For a moment I thought she wasn’t going to respond and I stood there self-consciously at the desk, fumbling in my mind for the key to the next level of small talk — her mother, shouldn’t I ask about her mother, though I barely knew her? — but then she said something so softly I didn’t quite catch it.

“What?”

“They were, I said.” I must have looked puzzled, because she added, “The cookies. I was agreeing with you.”

I floundered over this for a minute — as I told you, I wasn’t much with regard to small talk, not unless I had a couple of drinks in me, anyway — and then she let out a giggle and I joined her, my eyes flicking nervously to Elster’s desk and back. “Well,” I said finally, “why don’t you find a seat and I’ll, well — the indexes …”

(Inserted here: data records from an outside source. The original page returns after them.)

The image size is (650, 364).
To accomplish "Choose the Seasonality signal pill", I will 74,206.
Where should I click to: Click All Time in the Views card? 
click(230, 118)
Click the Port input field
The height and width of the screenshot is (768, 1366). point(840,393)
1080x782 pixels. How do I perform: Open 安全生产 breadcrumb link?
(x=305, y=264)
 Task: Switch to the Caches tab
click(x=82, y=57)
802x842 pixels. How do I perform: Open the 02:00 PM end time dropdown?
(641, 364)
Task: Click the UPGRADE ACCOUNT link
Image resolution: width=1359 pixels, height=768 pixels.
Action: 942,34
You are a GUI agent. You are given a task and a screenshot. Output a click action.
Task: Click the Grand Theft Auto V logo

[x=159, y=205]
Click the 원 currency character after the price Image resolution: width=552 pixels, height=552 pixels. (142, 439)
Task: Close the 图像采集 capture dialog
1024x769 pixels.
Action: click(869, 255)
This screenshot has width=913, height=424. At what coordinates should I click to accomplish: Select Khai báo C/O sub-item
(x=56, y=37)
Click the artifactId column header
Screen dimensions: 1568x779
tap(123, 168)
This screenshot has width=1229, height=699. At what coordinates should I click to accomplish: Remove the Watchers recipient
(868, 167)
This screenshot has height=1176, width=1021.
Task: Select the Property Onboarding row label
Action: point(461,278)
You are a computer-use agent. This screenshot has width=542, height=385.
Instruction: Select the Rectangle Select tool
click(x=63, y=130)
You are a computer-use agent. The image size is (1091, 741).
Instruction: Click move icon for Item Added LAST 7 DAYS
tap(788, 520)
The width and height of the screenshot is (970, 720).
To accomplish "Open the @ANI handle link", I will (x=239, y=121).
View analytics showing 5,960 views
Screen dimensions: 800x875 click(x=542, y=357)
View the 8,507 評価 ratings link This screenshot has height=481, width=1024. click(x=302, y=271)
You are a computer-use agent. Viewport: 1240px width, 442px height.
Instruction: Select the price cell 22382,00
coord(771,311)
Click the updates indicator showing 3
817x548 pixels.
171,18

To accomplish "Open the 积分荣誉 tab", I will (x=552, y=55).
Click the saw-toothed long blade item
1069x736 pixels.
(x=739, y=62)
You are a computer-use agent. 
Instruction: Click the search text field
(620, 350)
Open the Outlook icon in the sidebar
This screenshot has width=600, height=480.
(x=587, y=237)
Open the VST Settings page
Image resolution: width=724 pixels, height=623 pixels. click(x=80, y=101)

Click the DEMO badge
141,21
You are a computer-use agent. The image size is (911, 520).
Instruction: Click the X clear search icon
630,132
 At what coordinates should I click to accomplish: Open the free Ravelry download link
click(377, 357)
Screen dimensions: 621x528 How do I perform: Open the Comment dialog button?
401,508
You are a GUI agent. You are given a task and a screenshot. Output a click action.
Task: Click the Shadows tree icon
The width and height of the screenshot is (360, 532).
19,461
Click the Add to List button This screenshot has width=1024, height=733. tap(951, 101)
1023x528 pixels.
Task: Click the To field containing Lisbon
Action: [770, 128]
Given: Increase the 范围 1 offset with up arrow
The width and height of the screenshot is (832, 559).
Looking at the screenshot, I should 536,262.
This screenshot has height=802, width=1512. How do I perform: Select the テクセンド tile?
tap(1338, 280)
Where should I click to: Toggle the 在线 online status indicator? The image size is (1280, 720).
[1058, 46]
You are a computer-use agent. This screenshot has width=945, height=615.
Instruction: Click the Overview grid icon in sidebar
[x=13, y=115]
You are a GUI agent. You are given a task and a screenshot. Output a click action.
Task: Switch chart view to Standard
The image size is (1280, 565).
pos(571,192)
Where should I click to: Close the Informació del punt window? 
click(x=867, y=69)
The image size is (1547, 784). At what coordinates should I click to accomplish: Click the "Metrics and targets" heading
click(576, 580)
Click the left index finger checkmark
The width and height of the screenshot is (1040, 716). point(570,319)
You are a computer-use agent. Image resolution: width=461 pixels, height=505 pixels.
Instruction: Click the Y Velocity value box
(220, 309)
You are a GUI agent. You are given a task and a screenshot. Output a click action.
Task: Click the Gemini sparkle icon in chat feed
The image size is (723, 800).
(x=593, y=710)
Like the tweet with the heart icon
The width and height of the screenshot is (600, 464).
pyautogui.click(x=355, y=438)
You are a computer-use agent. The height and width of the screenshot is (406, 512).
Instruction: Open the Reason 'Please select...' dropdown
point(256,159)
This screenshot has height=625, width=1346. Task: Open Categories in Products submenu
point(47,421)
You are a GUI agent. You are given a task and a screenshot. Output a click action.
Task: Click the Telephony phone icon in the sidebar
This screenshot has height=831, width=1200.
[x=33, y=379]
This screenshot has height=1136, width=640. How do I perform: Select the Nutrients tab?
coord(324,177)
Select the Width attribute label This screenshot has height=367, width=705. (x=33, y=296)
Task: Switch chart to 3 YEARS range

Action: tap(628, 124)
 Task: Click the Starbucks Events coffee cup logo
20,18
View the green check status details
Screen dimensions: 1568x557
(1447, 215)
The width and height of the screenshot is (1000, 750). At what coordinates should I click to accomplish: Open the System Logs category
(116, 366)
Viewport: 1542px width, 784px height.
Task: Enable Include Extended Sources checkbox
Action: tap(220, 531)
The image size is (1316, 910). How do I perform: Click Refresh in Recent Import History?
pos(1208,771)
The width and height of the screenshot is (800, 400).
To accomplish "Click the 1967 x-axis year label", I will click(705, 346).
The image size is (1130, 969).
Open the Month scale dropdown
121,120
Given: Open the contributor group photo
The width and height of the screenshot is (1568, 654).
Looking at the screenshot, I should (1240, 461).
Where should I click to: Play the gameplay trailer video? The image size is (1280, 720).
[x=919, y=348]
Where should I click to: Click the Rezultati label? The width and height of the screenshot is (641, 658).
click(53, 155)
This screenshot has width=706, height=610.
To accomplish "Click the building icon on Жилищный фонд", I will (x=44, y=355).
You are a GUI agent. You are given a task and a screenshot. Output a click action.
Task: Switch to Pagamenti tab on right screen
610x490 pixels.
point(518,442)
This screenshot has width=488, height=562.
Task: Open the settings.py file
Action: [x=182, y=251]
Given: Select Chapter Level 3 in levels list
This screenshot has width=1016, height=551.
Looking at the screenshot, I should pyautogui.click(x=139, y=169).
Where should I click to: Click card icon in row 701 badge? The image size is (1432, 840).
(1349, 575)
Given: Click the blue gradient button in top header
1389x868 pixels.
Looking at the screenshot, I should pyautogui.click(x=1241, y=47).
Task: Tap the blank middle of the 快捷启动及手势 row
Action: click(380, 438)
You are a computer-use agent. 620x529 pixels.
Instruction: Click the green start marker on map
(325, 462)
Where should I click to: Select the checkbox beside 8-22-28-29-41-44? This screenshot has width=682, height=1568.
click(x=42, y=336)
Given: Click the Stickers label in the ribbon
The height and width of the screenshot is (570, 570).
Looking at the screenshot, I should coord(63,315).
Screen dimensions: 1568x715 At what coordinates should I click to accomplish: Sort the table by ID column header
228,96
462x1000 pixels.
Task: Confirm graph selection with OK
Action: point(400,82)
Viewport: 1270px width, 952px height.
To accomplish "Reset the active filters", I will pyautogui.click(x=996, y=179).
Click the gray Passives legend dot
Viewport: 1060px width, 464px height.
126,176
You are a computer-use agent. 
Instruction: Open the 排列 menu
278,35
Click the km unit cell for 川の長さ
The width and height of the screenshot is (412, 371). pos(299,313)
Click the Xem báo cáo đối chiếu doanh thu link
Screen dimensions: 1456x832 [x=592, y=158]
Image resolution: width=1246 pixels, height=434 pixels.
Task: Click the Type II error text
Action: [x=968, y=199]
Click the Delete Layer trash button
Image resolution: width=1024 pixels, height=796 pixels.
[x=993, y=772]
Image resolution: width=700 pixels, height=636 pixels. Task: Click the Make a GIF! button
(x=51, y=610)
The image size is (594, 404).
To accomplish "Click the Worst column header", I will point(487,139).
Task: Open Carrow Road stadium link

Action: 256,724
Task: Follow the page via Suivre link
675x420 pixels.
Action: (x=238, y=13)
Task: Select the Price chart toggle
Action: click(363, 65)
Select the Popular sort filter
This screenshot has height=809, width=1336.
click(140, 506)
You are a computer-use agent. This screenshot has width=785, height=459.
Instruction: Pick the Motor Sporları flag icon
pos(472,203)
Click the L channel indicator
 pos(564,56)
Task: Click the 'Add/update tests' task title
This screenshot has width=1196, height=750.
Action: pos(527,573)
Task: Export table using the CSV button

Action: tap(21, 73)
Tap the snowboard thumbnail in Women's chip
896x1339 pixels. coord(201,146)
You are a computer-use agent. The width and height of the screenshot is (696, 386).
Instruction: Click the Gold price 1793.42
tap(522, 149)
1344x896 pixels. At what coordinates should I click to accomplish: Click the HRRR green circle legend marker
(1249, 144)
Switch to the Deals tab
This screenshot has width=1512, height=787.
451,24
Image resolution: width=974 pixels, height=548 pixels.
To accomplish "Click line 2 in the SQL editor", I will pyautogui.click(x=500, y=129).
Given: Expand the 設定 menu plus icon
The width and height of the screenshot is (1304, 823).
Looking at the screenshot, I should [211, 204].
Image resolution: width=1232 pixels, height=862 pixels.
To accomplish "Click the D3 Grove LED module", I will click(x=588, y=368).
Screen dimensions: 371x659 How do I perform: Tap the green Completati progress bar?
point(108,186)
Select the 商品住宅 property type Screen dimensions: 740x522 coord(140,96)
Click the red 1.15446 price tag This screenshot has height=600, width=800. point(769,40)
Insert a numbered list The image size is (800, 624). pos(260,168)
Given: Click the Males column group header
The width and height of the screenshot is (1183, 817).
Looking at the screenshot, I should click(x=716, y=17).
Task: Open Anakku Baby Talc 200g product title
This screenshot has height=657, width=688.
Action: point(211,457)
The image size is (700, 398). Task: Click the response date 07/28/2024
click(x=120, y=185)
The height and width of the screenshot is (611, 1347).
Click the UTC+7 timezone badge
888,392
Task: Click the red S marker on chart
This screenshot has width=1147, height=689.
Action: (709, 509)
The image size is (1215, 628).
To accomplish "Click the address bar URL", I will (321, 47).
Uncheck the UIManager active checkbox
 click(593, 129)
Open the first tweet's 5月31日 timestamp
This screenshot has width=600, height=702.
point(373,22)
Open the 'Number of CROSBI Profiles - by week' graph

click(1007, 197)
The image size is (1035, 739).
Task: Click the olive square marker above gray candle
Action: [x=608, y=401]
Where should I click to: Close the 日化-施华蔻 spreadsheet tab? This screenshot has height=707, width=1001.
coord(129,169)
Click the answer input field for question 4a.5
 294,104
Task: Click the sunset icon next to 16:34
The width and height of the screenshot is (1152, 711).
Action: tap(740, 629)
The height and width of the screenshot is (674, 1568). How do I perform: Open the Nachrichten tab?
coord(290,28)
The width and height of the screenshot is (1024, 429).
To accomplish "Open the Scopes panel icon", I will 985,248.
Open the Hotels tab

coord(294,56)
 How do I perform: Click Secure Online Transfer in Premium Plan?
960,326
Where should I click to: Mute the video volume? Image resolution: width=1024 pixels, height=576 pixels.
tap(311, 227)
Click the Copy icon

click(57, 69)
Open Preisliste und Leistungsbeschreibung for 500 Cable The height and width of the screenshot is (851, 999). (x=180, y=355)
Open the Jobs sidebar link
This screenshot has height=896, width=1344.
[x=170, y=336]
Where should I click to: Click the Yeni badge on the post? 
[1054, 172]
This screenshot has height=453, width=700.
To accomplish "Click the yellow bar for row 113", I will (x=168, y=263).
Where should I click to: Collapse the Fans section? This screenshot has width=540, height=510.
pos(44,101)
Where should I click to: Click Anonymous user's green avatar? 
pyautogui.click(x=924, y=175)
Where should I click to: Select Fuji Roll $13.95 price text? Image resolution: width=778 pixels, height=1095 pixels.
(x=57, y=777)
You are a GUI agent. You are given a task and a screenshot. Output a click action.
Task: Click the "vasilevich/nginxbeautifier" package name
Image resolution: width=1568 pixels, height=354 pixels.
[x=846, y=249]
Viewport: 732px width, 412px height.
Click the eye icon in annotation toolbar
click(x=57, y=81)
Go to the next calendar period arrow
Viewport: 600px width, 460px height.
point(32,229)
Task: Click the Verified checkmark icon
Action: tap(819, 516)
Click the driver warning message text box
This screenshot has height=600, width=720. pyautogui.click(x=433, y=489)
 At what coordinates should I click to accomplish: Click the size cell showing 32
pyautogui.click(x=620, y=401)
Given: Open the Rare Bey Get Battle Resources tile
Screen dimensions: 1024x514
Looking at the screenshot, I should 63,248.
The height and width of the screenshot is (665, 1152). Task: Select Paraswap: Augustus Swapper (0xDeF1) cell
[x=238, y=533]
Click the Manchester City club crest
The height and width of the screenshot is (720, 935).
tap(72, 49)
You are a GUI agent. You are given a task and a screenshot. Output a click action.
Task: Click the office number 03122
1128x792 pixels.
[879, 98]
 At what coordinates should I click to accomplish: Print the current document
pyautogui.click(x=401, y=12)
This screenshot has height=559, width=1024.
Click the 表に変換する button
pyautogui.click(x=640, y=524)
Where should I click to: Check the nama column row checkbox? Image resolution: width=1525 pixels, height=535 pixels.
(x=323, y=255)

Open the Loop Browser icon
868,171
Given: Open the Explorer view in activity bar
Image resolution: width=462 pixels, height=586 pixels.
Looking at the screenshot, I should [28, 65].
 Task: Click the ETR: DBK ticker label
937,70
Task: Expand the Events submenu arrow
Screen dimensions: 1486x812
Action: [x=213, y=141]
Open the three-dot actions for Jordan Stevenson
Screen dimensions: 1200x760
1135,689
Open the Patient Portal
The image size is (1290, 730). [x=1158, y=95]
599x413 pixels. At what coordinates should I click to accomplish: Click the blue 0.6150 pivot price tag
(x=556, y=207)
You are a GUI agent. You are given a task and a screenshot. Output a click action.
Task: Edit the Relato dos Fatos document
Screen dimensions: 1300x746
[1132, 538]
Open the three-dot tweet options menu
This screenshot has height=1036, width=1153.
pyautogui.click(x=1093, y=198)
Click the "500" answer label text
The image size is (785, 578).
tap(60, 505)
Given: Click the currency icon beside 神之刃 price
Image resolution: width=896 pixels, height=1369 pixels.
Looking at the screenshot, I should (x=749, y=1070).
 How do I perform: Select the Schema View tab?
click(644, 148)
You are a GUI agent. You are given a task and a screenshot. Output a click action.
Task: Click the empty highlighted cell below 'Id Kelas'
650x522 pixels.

She settled herself at one of the big yellow-oak tables, laying out her purse, her book bag, her gloves, coat and hat as if they were on display at a rummage sale, and I brought her the journal indexes that might have been most promising, then retreated to my work at the main desk. The room was warm — overheated, actually — and smelled, as most libraries do, of dust and floor wax and the furtive bodily odors of the patrons. A shaft of winter sunlight colored the wall behind her. It was very still. I tried to focus on what I was doing, writing out the entries in my neatest block printing, but I kept looking up at her, amazed at the vitality she brought to that sterile atmosphere. She was wearing a long skirt, dark stockings, a tight wool sweater that showed off her contours and complemented her eyes, and I watched her head dip and rise over her work — first the journal, then her notebook, and back again — as if she were some exotic wild creature dipping water from a stream in a pastoral tale.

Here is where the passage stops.